■ Task brief: Render the records starting at the line containing "The height and width of the screenshot is (389, 421)." and ending at the line containing "Open the Font" as a Markdown table with the columns Row and Line, numbering each row and leaving out blank lines. Include only those lines.

Records
>> Start

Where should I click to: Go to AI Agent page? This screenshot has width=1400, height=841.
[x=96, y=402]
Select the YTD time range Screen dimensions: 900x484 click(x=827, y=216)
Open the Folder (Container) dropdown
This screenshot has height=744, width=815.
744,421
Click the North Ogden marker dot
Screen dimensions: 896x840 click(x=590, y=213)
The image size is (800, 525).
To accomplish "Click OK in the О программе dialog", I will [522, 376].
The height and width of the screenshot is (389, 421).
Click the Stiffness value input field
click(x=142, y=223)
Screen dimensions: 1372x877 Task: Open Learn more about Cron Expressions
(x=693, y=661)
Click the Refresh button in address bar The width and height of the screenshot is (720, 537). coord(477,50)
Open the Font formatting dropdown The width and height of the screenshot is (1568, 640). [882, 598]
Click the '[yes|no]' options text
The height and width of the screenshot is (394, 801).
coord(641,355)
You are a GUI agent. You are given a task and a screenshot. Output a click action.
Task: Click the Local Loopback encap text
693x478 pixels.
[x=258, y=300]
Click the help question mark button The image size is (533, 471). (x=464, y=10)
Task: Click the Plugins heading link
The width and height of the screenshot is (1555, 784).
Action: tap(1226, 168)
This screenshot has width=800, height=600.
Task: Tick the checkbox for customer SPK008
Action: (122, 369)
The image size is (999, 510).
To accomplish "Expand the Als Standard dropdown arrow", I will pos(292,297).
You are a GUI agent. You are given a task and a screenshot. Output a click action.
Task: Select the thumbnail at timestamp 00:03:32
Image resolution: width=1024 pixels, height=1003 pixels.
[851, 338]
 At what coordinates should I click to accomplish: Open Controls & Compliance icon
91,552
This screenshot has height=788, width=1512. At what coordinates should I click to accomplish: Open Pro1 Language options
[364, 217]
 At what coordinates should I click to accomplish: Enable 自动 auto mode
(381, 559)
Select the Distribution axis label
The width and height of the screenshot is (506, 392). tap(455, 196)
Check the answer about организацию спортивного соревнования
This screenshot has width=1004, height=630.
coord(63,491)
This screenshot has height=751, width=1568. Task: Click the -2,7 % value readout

>> End

■ Response to this task:
| Row | Line |
|---|---|
| 1 | The height and width of the screenshot is (389, 421). |
| 2 | Click the Stiffness value input field |
| 3 | click(x=142, y=223) |
| 4 | Screen dimensions: 1372x877 Task: Open Learn more about Cron Expressions |
| 5 | (x=693, y=661) |
| 6 | Click the Refresh button in address bar The width and height of the screenshot is (720, 537). coord(477,50) |
| 7 | Open the Font formatting dropdown The width and height of the screenshot is (1568, 640). [882, 598] |